### WHAT TO WORK ON
I'd like the data beneath this line reproduced exactly, without any of its images.

### EXTRACTED RECORDS
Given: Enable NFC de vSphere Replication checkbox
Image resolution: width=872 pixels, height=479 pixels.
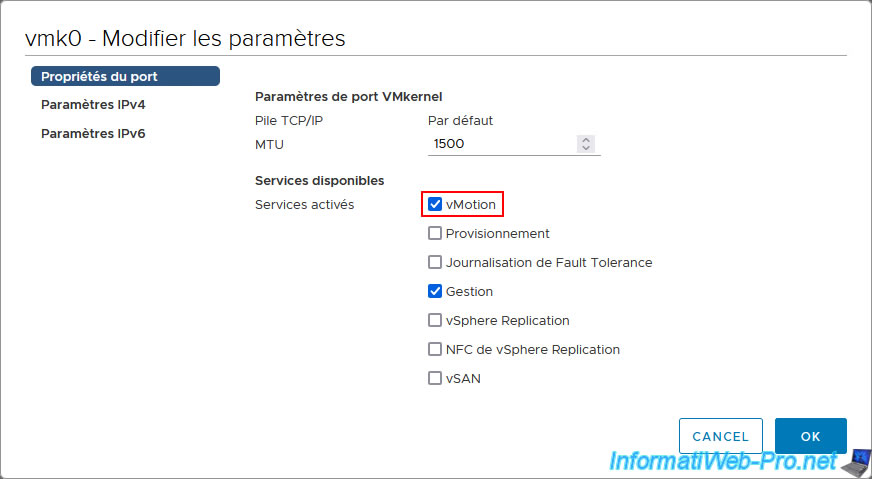Looking at the screenshot, I should click(434, 349).
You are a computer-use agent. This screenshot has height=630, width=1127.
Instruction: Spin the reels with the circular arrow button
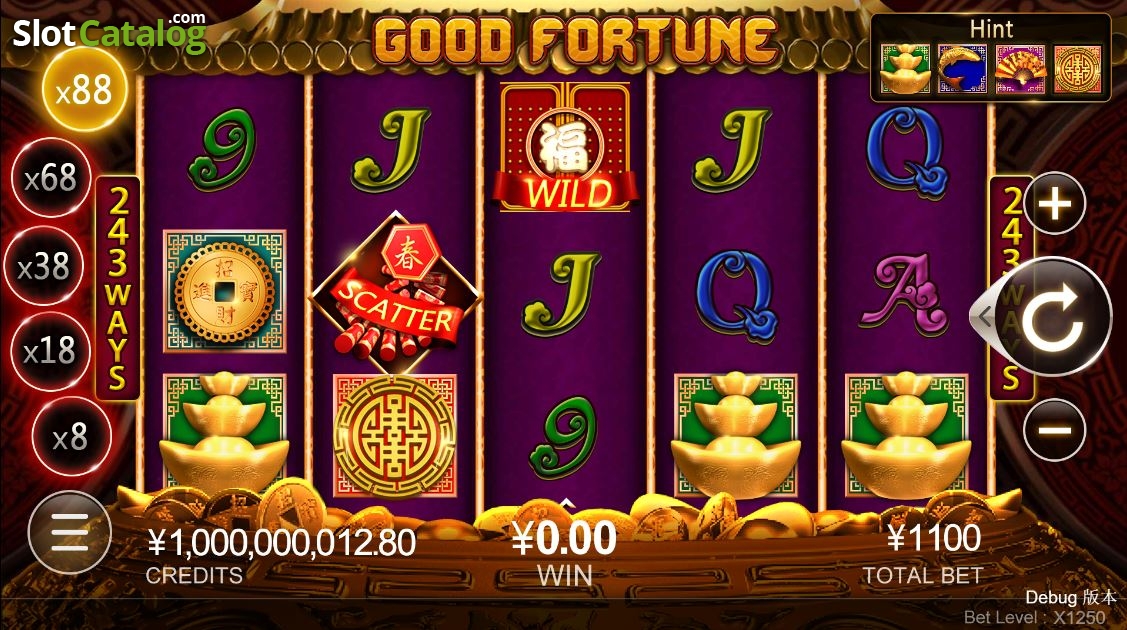(1055, 317)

### EXERCISE RESPONSE
Given: Enable NFC de vSphere Replication checkbox
Image resolution: width=872 pixels, height=479 pixels.
Looking at the screenshot, I should click(434, 349).
You are a computer-use agent. This screenshot has height=630, width=1127.
Instruction: Spin the reels with the circular arrow button
(1055, 317)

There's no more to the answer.